HESI LPN
HESI Fundamentals 2023 Quizlet
1. A client with an aggressive form of prostate cancer declines to discuss concerns after the provider briefly discusses treatment options and leaves the room. Which of the following statements should the nurse make?
- A. “I am available to talk if you should change your mind.”
- B. “I understand you do not want to discuss it further.”
- C. “You should talk to the provider if you have more questions.”
- D. “I will be back later to discuss your concerns.”
Correct answer: A
Rationale: The nurse should offer support without pressuring the client. Stating, “I am available to talk if you should change your mind,” acknowledges the client's decision while leaving the door open for future discussions. Choice B is incorrect as it assumes the client's decision is final without offering further support. Choice C directs the client back to the provider without addressing the nurse's availability. Choice D commits to a future discussion without considering the client's current preference.
2. A client is receiving 0.9% sodium chloride IV at 125 mL/hr. The nurse notes that the client has received only 80 mL over the last 2 hr. Which of the following actions should the nurse take first?
- A. Reposition the client
- B. Document the client's IV intake in the medical record
- C. Request a new IV fluid prescription
- D. Check the IV tubing for obstruction
Correct answer: D
Rationale: The correct answer is to check the IV tubing for obstruction. The first step in the nursing process is assessment. By checking the IV tubing for obstruction, the nurse can assess and potentially correct any issues affecting the flow rate. This action may help to ensure that the prescribed infusion rate is maintained. Repositioning the client is not the priority at this stage as the issue seems related to the IV tubing. Documenting the intake or requesting a new prescription are not immediate actions needed to address the current situation with the IV fluid flow.
3. A charge nurse is explaining the various stages of the lifespan to a group of newly licensed nurses. Which of the following examples should the charge nurse include as a developmental task for a young adult?
- A. Becoming actively involved in providing guidance to the next generation.
- B. Adjusting to major changes in roles and relationships due to losses.
- C. Devoting time to establishing an occupation.
- D. Finding oneself 'sandwiched' between and being responsible for two generations.
Correct answer: C
Rationale: The correct answer is C: Devoting time to establishing an occupation. Young adults typically focus on building their careers and personal identities, making establishing an occupation a crucial developmental task for this age group. Choices A, B, and D do not align with the typical developmental tasks of young adults. Choice A relates more to middle adulthood where individuals take on mentoring roles, choice B is more characteristic of the tasks associated with adjusting to late adulthood, and choice D is more relevant to middle adulthood when individuals may find themselves caring for both their own children and aging parents.

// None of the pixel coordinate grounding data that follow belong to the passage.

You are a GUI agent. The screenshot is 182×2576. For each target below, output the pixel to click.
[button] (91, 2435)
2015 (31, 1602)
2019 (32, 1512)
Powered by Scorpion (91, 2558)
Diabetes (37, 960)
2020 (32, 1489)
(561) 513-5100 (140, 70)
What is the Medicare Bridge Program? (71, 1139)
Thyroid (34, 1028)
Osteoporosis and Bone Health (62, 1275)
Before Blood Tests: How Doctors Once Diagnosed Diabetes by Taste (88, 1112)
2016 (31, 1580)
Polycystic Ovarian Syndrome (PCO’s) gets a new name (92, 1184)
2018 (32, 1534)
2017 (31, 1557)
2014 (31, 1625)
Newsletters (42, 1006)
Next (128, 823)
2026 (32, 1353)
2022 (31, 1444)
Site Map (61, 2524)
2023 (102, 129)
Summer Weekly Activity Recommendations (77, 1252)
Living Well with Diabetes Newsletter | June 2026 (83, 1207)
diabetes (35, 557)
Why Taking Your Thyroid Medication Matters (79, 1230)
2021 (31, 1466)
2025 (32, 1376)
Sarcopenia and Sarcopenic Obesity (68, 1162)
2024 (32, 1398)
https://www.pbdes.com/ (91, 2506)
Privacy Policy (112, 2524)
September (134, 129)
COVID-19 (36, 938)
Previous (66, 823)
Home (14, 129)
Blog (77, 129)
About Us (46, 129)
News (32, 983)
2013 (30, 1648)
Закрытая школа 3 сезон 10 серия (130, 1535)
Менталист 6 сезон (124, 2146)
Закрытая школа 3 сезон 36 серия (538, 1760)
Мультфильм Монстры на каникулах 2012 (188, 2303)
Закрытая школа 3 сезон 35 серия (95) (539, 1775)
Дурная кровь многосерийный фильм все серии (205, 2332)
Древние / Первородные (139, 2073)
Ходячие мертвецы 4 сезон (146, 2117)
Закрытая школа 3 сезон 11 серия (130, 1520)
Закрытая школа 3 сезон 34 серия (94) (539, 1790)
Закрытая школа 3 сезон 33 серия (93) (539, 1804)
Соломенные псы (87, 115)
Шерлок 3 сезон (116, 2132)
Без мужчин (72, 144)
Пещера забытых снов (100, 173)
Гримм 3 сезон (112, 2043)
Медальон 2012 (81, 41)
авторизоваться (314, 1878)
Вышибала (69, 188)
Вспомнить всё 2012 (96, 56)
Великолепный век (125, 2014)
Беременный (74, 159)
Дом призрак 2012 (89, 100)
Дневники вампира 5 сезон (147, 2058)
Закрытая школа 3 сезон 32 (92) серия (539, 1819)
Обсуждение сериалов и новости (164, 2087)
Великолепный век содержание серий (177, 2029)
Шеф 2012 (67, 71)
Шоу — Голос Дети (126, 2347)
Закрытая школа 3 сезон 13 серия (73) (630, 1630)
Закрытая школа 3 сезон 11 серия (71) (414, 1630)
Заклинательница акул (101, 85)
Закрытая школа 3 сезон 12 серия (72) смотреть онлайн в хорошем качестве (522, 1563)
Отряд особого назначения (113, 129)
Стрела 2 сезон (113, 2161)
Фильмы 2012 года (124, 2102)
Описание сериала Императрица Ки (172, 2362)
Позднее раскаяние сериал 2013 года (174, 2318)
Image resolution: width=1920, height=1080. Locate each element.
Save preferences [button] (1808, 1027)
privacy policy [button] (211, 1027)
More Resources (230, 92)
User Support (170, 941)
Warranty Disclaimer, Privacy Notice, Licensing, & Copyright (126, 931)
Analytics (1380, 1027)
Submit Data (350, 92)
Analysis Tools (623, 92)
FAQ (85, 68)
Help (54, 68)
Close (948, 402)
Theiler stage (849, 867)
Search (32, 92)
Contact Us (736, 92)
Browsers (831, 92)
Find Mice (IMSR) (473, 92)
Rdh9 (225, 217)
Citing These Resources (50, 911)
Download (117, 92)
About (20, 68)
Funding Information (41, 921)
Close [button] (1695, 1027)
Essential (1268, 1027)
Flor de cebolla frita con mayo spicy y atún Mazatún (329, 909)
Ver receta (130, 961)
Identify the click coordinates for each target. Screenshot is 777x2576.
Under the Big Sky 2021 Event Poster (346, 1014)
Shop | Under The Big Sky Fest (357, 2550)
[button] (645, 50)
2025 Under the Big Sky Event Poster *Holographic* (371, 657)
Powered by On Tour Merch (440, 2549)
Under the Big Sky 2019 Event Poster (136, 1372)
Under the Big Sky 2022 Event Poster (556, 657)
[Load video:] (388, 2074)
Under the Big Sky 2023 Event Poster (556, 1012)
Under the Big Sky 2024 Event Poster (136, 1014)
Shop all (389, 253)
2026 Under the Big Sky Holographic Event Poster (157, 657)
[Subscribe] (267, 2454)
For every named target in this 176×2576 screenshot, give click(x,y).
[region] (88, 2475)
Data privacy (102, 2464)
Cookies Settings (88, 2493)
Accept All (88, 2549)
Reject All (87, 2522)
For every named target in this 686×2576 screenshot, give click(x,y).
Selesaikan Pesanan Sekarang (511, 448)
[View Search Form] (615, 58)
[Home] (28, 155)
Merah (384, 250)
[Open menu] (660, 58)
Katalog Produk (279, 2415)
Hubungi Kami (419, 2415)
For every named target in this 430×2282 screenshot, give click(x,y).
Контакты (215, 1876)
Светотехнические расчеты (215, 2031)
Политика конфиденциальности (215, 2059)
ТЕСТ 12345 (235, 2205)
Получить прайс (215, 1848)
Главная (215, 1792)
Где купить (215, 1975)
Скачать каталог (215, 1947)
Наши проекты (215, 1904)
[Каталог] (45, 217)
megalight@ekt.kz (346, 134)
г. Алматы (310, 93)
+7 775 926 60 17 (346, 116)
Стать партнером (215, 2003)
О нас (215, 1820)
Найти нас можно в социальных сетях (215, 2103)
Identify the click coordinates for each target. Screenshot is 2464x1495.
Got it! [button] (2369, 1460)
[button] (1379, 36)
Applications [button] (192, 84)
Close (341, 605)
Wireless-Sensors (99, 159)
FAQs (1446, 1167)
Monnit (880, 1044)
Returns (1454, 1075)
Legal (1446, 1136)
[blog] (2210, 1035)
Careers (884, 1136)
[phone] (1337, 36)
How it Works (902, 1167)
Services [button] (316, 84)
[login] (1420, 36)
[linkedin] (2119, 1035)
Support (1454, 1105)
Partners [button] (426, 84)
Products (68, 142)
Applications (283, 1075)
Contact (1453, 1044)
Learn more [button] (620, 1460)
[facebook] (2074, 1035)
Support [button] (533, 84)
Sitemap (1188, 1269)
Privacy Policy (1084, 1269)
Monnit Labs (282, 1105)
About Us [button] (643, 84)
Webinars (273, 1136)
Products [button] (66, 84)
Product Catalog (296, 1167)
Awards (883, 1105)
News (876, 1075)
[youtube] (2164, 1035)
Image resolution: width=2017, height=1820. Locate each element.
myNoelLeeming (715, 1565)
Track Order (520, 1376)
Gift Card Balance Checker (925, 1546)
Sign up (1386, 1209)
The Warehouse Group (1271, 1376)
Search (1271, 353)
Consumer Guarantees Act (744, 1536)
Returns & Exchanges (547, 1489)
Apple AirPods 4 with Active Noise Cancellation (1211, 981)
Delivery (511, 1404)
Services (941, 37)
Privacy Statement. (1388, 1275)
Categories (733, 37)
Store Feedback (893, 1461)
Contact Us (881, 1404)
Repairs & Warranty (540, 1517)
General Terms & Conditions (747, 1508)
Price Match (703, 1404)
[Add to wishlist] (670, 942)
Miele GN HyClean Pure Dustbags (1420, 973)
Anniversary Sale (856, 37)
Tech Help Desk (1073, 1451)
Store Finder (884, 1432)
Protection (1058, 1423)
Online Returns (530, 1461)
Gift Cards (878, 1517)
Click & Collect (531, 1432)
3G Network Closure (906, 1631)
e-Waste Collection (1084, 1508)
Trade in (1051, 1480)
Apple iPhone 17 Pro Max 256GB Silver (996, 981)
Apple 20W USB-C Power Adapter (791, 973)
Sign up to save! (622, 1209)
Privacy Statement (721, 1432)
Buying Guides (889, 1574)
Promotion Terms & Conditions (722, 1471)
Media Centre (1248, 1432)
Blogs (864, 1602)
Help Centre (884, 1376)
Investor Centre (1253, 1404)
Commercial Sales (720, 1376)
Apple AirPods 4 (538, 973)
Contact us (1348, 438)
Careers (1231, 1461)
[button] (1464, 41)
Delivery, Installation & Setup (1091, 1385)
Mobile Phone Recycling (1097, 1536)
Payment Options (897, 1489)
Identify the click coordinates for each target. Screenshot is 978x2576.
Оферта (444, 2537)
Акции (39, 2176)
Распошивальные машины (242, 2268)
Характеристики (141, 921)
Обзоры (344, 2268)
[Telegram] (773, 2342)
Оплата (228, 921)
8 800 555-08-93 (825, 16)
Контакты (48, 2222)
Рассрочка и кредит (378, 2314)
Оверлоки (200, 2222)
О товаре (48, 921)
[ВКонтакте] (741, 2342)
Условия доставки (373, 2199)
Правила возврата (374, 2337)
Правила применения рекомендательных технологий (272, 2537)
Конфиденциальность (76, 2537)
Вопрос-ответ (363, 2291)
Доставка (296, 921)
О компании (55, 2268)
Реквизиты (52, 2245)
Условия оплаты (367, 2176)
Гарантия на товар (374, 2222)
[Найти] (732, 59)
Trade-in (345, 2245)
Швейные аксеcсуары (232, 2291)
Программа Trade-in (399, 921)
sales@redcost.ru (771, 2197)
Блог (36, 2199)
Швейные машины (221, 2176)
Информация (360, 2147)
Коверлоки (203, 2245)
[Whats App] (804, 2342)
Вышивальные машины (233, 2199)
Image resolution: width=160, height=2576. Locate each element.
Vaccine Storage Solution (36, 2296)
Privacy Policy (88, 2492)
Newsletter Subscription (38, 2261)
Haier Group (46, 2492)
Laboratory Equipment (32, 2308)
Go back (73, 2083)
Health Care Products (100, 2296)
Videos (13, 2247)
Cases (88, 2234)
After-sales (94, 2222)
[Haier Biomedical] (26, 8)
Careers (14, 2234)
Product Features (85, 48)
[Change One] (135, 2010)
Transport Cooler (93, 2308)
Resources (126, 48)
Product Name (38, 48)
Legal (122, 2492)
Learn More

4. A group of newly licensed nurses is being taught about the Braden Scale by a nurse. Which of the following responses by a newly licensed nurse indicates an understanding of the teaching?
- A. “The client’s age is not a factor in the measurement.”
- B. “The scale measures six elements.”
- C. “A lower score indicates a higher risk of pressure ulcers.”
- D. “Each element is scored on a range from 1 to 4 points.”
Correct answer: B
Rationale: Choice B is the correct answer because the Braden Scale measures six elements: Sensory Perception, Moisture, Activity, Mobility, Nutrition, Friction, and Shear. The other choices are incorrect because: Choice A states that the client's age is not a factor in the measurement, which is accurate as age is not included in the Braden Scale. Choice C incorrectly states that a lower score indicates a higher risk of pressure ulcers, which is the opposite of how the Braden Scale works. Choice D inaccurately describes the scoring range of each element on the Braden Scale, which is not from 1 to 4 points but rather from 1 to 3.
5. When responding to a call light and finding a client on the bathroom floor, what should the nurse do FIRST?
- A. Check the client for injuries
- B. Call for additional help
- C. Move the client to a sitting position
- D. Assist the client back to bed
Correct answer: A
Rationale: Checking the client for injuries is the priority when finding them on the bathroom floor. This action ensures the client's safety as it allows for immediate assessment of any potential harm. Calling for help may be necessary, but assessing for injuries takes precedence to address any immediate threats to the client's well-being. Moving the client to a sitting position or assisting them back to bed should only be done after ensuring there are no serious injuries requiring prompt medical attention. Therefore, the correct first action is to check the client for injuries.